Emma Hickman

Novel Role for Pendrin in Orchestrating Bicarbonate Secretion in Cystic Fibrosis Transmembrane Conductance Regulator (CFTR)-expressing Airway Serous Cells

In most HCO3−-secreting epithelial tissues, SLC26 Cl−/HCO3− transporters work in concert with the cystic fibrosis transmembrane conductance regulator (CFTR) to regulate the magnitude and composition of the secreted fluid, a process that is vital for normal tissue function. By contrast, CFTR is regarded as the only exit pathway for HCO3− in the airways. Here we show that Cl−/HCO3− anion exchange makes a major contribution to transcellular HCO3− transport in airway serous cells. Real-time measurement of intracellular pH from polarized cultures of human Calu-3 cells demonstrated cAMP/PKA-activated Cl−-dependent HCO3− transport across the luminal membrane via CFTR-dependent coupled Cl−/HCO3− anion exchange. The pharmacological and functional profile of the luminal anion exchanger was consistent with SLC26A4 (pendrin), which was shown to be expressed by quantitative RT-PCR, Western blot, and immunofluorescence. Pendrin-mediated anion exchange activity was confirmed by shRNA pendrin knockdown (KD), which markedly reduced cAMP-activated Cl−/HCO3− exchange. To establish the relative roles of CFTR and pendrin in net HCO3− secretion, transepithelial liquid secretion rate and liquid pH were measured in wild type, pendrin KD, and CFTR KD cells. cAMP/PKA increased the rate and pH of the secreted fluid. Inhibiting CFTR reduced the rate of liquid secretion but not the pH, whereas decreasing pendrin activity lowered pH with little effect on volume. These results establish that CFTR predominately controls the rate of liquid secretion, whereas pendrin regulates the composition of the secreted fluid and identifies a critical role for this anion exchanger in transcellular HCO3− secretion in airway serous cells.

Protein phosphatase 1 coordinates CFTR-dependent airway epithelial HCO3− secretion by reciprocal regulation of apical and basolateral membrane Cl−-HCO3− exchangers

Our recent studies on human airway serous‐like Calu‐3 cells showed that cAMP agonists stimulated a HCO3− rich secretion containing up to 80 mM HCO3−. This alkaline secretion relied on a coordinated switch in the activity of distinct Cl−‐HCO3− anion exchangers (AE) located at different regions of the cell. At the apical membrane, cAMP agonists activated the electroneutral AE pendrin (SLC26A4), together with cystic fibrosis transmembrane conductance regulator (CFTR), while at the basolateral membrane the agonists inhibited AE2 (SLC4A2). However, the underlying mechanism(s) that orchestrates this cAMP‐dependent switch in AE activity has not been elucidated.

[TASKS TO CARRY OUT]
(1) Rewrite the airway bicarbonate secretion text from "Our recent studies" to "not been elucidated.", changing "anion exchangers" to "anion transporters".
(2) According to the airway bicarbonate secretion text, up to what HCO3− concentration did the cAMP-stimulated secretion from Calu‐3 cells contain?

[THE DATA]
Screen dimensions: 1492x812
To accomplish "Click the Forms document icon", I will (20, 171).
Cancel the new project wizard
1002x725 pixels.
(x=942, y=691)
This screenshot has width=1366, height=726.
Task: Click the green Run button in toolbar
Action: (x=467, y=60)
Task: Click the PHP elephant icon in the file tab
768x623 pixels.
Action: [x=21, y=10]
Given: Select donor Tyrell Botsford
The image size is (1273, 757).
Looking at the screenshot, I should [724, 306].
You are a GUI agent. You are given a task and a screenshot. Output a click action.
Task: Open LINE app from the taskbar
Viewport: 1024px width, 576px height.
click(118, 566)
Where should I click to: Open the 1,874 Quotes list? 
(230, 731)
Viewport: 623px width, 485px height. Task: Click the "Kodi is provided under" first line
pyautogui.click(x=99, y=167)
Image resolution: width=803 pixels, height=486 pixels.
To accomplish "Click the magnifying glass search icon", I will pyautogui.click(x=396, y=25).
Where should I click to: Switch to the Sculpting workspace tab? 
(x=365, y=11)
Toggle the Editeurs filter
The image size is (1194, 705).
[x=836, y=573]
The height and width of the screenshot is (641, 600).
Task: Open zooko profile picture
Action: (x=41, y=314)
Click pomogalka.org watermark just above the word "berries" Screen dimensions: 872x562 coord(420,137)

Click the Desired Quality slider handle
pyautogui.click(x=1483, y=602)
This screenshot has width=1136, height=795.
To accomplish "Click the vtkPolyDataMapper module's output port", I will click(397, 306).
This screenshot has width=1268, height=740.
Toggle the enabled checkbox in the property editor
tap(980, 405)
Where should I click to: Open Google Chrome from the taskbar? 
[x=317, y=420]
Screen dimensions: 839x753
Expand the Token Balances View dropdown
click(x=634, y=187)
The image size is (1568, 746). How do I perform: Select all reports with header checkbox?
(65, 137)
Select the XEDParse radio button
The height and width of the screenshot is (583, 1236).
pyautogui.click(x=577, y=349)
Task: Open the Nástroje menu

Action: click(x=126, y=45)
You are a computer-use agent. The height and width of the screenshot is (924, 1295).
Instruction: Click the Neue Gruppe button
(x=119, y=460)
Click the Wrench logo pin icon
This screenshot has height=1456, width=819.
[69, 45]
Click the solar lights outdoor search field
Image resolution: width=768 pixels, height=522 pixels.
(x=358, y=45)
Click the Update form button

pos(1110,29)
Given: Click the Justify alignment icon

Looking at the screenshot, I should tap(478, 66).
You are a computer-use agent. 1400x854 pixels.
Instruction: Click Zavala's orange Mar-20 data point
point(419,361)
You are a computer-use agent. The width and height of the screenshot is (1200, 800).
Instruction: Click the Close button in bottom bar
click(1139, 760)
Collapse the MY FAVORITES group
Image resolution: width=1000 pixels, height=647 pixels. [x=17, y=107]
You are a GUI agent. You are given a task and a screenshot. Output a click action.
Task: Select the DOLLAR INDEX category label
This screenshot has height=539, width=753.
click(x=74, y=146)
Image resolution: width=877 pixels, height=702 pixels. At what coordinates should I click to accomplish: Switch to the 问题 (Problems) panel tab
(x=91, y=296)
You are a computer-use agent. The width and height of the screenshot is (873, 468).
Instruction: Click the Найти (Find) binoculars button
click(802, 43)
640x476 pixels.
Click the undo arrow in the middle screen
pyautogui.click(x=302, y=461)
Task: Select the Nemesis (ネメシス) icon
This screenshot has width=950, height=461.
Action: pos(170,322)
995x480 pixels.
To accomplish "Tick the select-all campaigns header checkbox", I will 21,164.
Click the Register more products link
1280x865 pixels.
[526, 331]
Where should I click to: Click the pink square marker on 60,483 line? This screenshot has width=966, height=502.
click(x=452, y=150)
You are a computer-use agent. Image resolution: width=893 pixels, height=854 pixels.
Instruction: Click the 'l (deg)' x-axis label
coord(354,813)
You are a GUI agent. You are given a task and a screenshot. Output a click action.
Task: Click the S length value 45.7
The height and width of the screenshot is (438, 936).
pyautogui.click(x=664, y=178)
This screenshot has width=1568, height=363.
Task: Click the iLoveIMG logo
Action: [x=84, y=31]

[REPLIES]
(1)
Our recent studies on human airway serous‐like Calu‐3 cells showed that cAMP agonists stimulated a HCO3− rich secretion containing up to 80 mM HCO3−. This alkaline secretion relied on a coordinated switch in the activity of distinct Cl−‐HCO3− anion transporters (AE) located at different regions of the cell. At the apical membrane, cAMP agonists activated the electroneutral AE pendrin (SLC26A4), together with cystic fibrosis transmembrane conductance regulator (CFTR), while at the basolateral membrane the agonists inhibited AE2 (SLC4A2). However, the underlying mechanism(s) that orchestrates this cAMP‐dependent switch in AE activity has not been elucidated.

(2) Up to 80 mM HCO3−.